Assigned task: Copy every line from the records below that carries the word "computer".

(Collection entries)

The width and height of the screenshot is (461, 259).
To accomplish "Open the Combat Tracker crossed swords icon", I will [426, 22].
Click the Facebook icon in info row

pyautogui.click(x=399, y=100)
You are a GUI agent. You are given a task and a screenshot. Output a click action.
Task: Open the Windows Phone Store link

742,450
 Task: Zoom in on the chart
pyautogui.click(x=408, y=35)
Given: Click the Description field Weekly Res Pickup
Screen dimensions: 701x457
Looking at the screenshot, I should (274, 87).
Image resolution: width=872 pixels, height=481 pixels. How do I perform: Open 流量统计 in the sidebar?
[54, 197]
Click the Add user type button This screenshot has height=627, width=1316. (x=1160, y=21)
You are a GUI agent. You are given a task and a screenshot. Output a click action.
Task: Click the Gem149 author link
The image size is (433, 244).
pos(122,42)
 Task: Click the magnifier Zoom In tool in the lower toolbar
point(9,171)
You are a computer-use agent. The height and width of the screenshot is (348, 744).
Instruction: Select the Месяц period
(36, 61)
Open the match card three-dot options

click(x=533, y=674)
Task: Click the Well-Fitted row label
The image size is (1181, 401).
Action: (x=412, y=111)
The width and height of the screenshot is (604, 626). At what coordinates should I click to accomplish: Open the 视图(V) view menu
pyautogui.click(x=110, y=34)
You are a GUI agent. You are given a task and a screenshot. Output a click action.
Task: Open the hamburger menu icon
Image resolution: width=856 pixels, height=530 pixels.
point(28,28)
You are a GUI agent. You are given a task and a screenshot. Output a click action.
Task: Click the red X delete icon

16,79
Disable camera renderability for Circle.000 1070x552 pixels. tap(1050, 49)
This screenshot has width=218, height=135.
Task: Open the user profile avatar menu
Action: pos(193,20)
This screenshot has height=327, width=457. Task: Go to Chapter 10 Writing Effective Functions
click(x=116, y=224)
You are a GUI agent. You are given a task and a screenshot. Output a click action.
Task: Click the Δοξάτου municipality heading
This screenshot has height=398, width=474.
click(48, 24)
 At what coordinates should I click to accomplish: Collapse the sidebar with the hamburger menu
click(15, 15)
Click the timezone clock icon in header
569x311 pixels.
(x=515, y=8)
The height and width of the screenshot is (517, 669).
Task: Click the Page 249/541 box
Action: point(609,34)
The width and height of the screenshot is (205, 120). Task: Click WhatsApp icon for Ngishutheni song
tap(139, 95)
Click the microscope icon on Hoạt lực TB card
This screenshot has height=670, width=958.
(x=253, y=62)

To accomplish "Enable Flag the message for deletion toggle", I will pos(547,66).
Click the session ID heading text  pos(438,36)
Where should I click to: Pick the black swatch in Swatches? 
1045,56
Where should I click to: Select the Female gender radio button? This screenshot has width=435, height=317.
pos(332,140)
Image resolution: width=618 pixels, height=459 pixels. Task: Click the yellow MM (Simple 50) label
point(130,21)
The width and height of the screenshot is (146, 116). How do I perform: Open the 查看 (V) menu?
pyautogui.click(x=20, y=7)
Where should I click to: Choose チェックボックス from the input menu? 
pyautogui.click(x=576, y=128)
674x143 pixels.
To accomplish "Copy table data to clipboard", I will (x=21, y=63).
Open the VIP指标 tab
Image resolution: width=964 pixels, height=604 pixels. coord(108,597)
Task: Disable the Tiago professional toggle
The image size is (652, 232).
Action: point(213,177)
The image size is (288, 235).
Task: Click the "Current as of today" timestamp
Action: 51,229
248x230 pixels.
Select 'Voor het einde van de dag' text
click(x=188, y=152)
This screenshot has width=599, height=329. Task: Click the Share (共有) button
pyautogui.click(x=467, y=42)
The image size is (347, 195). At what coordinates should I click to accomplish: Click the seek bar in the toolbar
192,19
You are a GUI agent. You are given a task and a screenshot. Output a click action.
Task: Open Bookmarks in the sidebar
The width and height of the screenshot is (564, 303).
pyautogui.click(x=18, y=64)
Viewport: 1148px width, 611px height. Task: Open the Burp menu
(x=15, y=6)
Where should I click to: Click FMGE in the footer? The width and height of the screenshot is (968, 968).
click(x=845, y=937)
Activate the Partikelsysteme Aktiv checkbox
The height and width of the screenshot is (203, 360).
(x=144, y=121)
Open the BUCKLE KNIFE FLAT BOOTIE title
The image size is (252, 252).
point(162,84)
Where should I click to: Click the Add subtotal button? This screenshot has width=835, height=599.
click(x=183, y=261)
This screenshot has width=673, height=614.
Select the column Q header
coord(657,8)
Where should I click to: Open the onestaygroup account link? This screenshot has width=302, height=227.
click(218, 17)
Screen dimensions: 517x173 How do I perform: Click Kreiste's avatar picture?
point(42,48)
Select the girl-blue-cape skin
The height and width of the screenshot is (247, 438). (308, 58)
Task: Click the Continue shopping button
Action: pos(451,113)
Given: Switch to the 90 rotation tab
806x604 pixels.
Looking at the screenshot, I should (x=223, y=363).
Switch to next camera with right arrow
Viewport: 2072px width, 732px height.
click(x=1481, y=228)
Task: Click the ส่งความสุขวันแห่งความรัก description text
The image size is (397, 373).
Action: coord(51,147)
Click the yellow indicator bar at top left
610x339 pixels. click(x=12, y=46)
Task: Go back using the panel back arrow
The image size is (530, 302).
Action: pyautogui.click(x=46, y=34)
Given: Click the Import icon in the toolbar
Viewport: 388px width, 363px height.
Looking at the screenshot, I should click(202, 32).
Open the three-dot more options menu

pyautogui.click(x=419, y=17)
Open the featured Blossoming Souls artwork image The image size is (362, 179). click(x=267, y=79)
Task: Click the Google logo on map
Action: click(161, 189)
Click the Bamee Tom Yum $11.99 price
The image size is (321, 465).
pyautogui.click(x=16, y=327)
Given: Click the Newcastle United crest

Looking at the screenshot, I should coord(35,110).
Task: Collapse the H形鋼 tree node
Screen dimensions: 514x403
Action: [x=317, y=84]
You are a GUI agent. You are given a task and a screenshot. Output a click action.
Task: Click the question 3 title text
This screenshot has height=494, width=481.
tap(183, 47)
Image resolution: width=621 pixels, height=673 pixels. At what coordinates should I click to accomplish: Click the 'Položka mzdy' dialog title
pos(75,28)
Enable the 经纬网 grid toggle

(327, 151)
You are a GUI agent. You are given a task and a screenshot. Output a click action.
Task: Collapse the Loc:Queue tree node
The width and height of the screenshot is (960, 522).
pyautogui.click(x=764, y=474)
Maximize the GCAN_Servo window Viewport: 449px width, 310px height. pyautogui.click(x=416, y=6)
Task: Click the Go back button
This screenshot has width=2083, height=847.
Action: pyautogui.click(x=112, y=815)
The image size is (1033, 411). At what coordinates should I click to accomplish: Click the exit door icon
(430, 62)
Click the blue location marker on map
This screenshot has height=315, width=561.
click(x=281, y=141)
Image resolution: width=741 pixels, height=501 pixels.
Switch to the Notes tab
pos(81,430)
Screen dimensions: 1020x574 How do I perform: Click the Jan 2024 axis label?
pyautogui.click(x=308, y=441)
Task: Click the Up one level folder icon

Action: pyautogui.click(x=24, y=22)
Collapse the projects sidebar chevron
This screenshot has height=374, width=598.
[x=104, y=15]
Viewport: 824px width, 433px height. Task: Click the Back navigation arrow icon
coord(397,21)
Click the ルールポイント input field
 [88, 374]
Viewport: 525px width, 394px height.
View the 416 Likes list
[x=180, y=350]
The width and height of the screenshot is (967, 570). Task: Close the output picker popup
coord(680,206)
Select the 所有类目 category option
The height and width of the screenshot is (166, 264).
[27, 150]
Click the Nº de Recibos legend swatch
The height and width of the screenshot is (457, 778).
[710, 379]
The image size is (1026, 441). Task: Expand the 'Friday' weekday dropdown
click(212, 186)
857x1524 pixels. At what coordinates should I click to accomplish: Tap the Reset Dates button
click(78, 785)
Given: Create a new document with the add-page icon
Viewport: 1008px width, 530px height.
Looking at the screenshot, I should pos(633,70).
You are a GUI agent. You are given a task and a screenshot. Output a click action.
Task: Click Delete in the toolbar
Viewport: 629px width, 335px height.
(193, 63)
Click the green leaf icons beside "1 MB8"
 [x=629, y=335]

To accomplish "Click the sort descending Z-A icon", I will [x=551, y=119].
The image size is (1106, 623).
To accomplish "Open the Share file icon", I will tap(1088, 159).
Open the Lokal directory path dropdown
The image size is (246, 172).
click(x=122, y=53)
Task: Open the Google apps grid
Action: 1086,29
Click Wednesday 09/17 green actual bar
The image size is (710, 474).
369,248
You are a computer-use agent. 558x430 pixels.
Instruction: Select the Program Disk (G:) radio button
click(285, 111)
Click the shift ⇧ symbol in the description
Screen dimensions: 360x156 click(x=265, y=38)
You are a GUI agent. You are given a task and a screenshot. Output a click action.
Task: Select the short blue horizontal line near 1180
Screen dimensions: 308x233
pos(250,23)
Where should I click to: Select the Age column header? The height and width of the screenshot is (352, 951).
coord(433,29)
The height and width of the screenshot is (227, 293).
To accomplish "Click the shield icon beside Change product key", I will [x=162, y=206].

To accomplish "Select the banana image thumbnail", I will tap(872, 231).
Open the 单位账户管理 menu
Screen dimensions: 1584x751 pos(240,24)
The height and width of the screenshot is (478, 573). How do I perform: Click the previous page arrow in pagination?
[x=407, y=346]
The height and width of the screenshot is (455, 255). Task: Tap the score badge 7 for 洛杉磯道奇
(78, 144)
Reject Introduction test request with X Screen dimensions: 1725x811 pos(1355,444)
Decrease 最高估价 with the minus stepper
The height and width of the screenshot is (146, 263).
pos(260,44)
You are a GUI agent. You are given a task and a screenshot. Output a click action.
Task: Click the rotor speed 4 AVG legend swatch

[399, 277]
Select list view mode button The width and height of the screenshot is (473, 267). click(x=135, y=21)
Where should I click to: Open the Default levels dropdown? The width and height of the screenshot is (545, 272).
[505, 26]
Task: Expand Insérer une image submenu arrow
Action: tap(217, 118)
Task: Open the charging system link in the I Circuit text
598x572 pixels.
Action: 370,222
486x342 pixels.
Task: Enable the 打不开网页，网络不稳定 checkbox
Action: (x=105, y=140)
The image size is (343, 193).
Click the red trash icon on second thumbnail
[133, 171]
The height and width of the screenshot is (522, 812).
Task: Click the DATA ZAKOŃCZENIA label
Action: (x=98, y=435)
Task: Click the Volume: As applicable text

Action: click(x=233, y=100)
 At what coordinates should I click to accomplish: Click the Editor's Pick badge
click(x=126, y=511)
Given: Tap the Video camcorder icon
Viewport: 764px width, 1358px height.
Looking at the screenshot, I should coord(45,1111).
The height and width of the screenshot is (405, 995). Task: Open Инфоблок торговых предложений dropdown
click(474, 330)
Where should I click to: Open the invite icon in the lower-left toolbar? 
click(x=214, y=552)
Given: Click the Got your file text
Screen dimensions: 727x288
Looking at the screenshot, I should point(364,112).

Problem solution:
You are a computer-use agent. The height and width of the screenshot is (348, 744).
You are a computer-use agent. 558x430 pixels.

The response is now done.